Aspetto quindi comunicazioni
noto che nel form non c'è nessun riferimento a "comunicazione istituzionale sulle attività del corpo" e questo mi pare il punto focale: se nessuno comunica finisce come per le attività del dopoterremoto in emilia della GEO-PROCIV: nessuno ne parla....
Caro piombino,
anch'io trovo fondamentale la comunicazione.
Su questo concetto, mai come prima, le nuove tecnologie ci vengono incontro.
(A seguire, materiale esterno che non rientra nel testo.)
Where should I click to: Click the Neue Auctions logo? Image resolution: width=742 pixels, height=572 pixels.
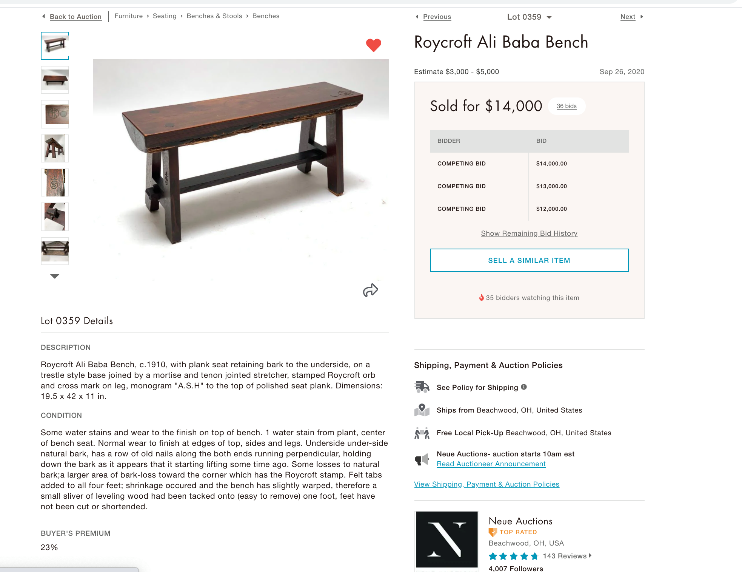tap(447, 540)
Nelle due giornate di corso a Roma ne abbiamo parlato.
Come ti puoi attendere, ci sono tanti registri comunicativi...dipende da chi hai di fronte.
Antonio Scaglioni ha fatto un esempio di comunicazione in emergenza tra tu-professionista e la persona "ferita" e di questo tipo di comunicazione ci ha parlato una psicologa.
Sulla comunicazione delle attività del corpo, nel veneto abbiamo un sito
geow L'esperienza in Emilia è stata presentata dal dr Fabio Parmeggiani, sempre a Roma.
I punti nodali sono stati ben definiti e, si sa, dagli errori s'impara, nessuno escluso; basta avere l'umiltà di ammetterlo, per crescere insieme.
Altra invece è la comunicazione interna ovvero, come comunicare con chi dirige l'emergenza: con un linguaggio tecnico ed esente da equivoci e noi del veneto siamo molto determinati a definirlo urgentemente (formazione ad hoc).
A livello nazionale (leggi: ricaduta del nostro corso a Roma), tutto è fermo, al momento. Noi stiamo lavorando con il Comune di Stienta (RO): è il Comune che abbiamo "adottato".